▸ **Things to do**
a) In the essay on Lord Acton's saying about power, rewrite the passage between "If it is possible" and "used and exercised.", inclusive, replacing "Tiger" with "Max".
b) Write the next part of the essay on Lord Acton's saying about power, picking up after its final sentence.

“Power tends to corrupt, and absolute power corrupts absolutely.”
– Lord Acton
As I see it this quoted statement is ontologically incorrect and philosophically asinine. If absolute power corrupts absolutely, then God, the Uncaused Cause, who is and has absolute power, would be the Devil—whoever that is and whatever that means. God would be the quintessence of corruption and Jesus the embodiment of Evil. Since the alleged extra-terrestrially authored tomes—the Bible,the Torah,the Koran—prophesy that in the fullness of time, whatever that means, the Devil will encounter and experience his bipolar situational and existential demise, then he cannot be absolute evil, or absolutely corrupt. He is not “essence”. He is not “being” but “becoming”. And so, from a metaphysical perspective, he has a beginning and an end: thus he endures an inferior level of existence, as compared to the Uncaused Cause or First Principle.
The Alpha and the Omega repose in God in its sublime plenitude and Unity. The two states of being are one and thus “Time” does not exist, thus making God immortal. Metaphysically, homo sapiens is “becoming” and “Time”, a function of his mortality, is existentially relevant. And so going back to the pronouncement of Lord Acton, there is no such thing as absolute power in the terrestrial realm. The timeless repetition of his pronouncement over the silent legions of years, and made in the 19th century (1834-1902) should be couched thus: “Power tends to corrupt; but it is the abuse of power that corrupts the potential limits of our depravity.”
For there is nothing like absolute power and absolute corruption. Power is a positive force, and it is the abuse of power that is problematic. It is our humanity that qualifies power, thus making it a condition precedent to evil, which is the adulterated quintessence of nihility. From the perspective of a certain human dualism, and unlike power that is, it is and is not. Evil is not the antithesis of Power since qualitatively they are on different levels of being, not “being”. In all of this we perceive a certain Cartesian paradox: “I think, therefore I exist – Cogito ergo sum.” Or is it “I exist, therefore I think”?
If it is possible to have absolute power then absolute corruption would not be possible since its existence would be a negation of absolute power and corruption further is transformational. Power and corruption are not inextricably linked, but power facilitates corruption. Does it? Like Lord Acton states, power tends to corrupt and it is this tendency or propensity that imports the element of “Free Will.” It is this faculty that differentiates human beings from the animals. Hence my dog, Tiger, is incorruptible. It is only a rational being that can be corrupt; and it is only homo sapiens that can exercise power with the consciousness that it is being used and exercised.

▸ **Material provided**
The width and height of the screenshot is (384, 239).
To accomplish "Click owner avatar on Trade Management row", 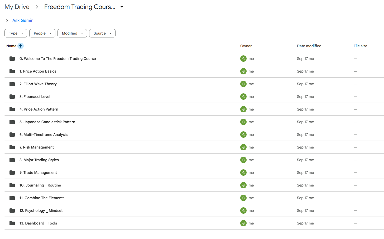I will pyautogui.click(x=243, y=173).
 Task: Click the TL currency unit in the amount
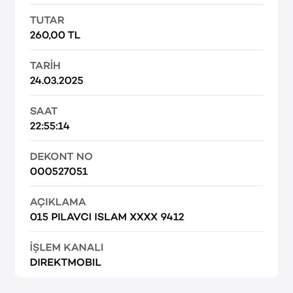pos(74,35)
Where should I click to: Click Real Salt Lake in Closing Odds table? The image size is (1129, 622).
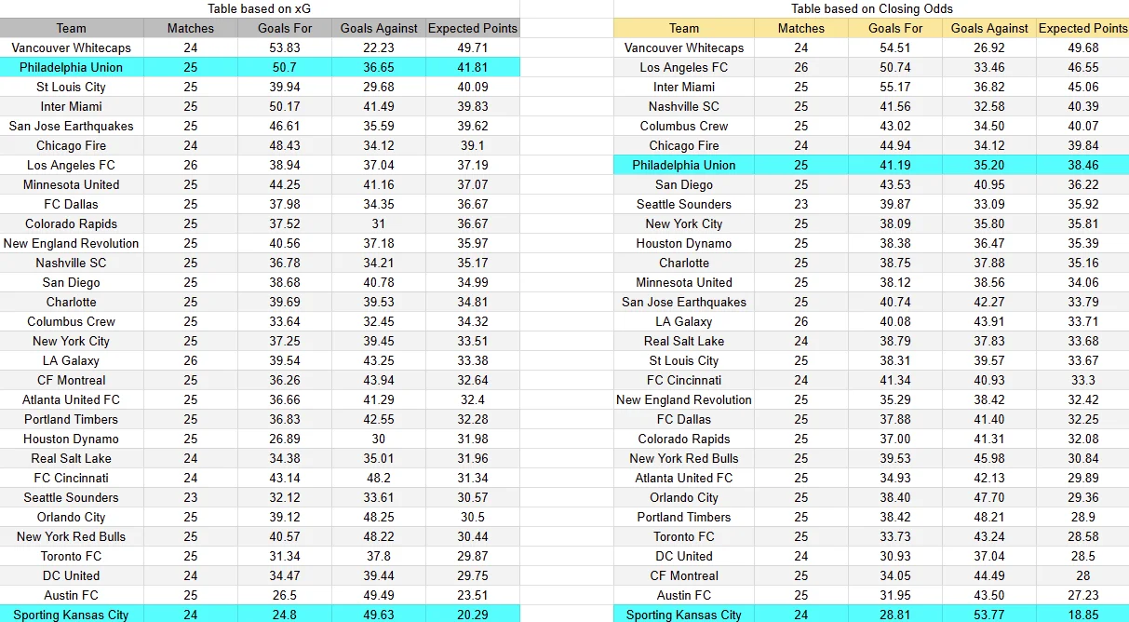684,341
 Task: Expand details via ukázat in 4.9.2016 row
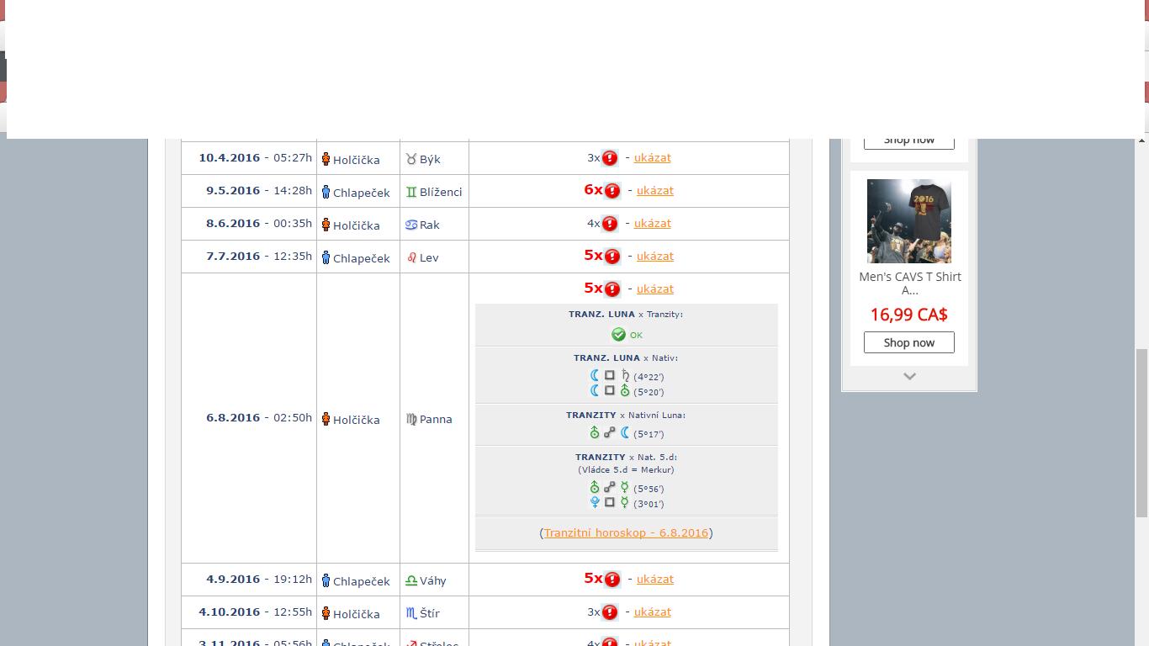(654, 579)
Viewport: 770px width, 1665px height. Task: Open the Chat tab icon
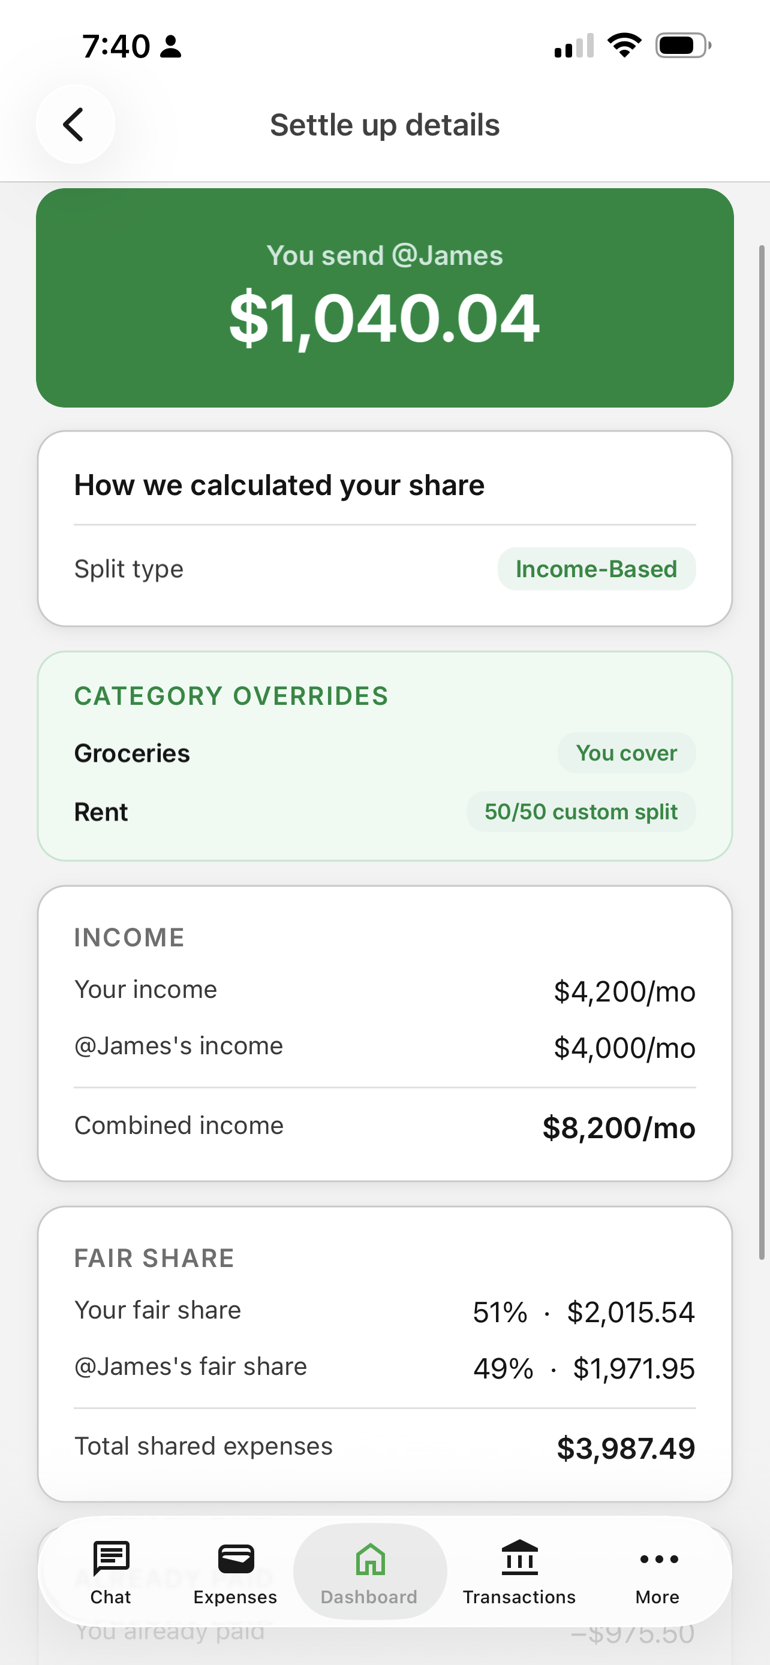[111, 1558]
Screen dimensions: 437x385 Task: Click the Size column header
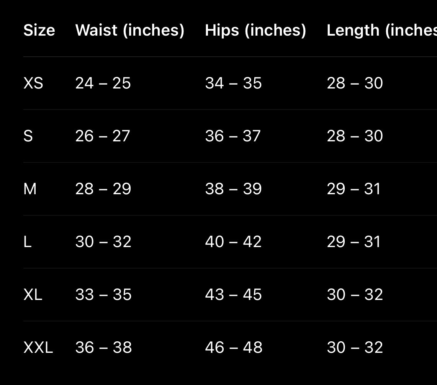(x=39, y=30)
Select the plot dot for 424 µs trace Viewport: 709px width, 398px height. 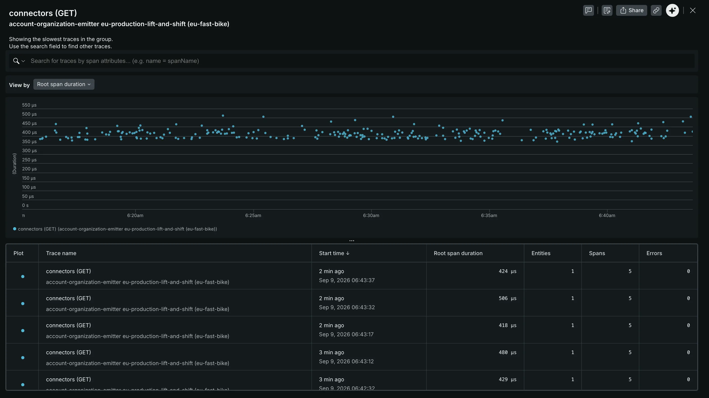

▸ **Task results**
a)
If it is possible to have absolute power then absolute corruption would not be possible since its existence would be a negation of absolute power and corruption further is transformational. Power and corruption are not inextricably linked, but power facilitates corruption. Does it? Like Lord Acton states, power tends to corrupt and it is this tendency or propensity that imports the element of “Free Will.” It is this faculty that differentiates human beings from the animals. Hence my dog, Max, is incorruptible. It is only a rational being that can be corrupt; and it is only homo sapiens that can exercise power with the consciousness that it is being used and exercised.

b)
Power tends to corrupt that which is corruptible. Man is corruptible because he has “Free Will.” Is God, then, the author of his corruptibility since, according to those tomes alluded, he endowed Adam and Eve with “Free Will?” Is “Free Will” the bane and sine quo non of human existence? Without it Man would still have the rational capacity to invent the wheel or the computer, which essentially is a function of the complexity of his cerebral hemispheres.
And so the questions that come to the fore are: What makes Man human? Is it the endowment of “Free Will” or is it the complexity of his cerebral orbs? “Free Will” connotes choice but on what level? There can be the rather mundane choice between the use of clay and sand in the making of a brick; and then there is also the exercise of choice in strangling or not strangling a crying baby. Is this exercise one and the same? The provenance of the latter reposes where? If you strangle the child it reposes where? If you do not strangle the child . . .?
The endowment of “Free Will” connotes power and that power, does it tend to corrupt? What really is meant by “tending” to corrupt? Does it mean that with power one has an innate, inherent, intrinsic, immament capacity to corrupt, thus making that capacity a probability, possibility and statistical necessity and certainity of “becoming”? Again the Cartesian paradox comes to mind, thanks to Rene Descartes, who has left me somewhat perplexed.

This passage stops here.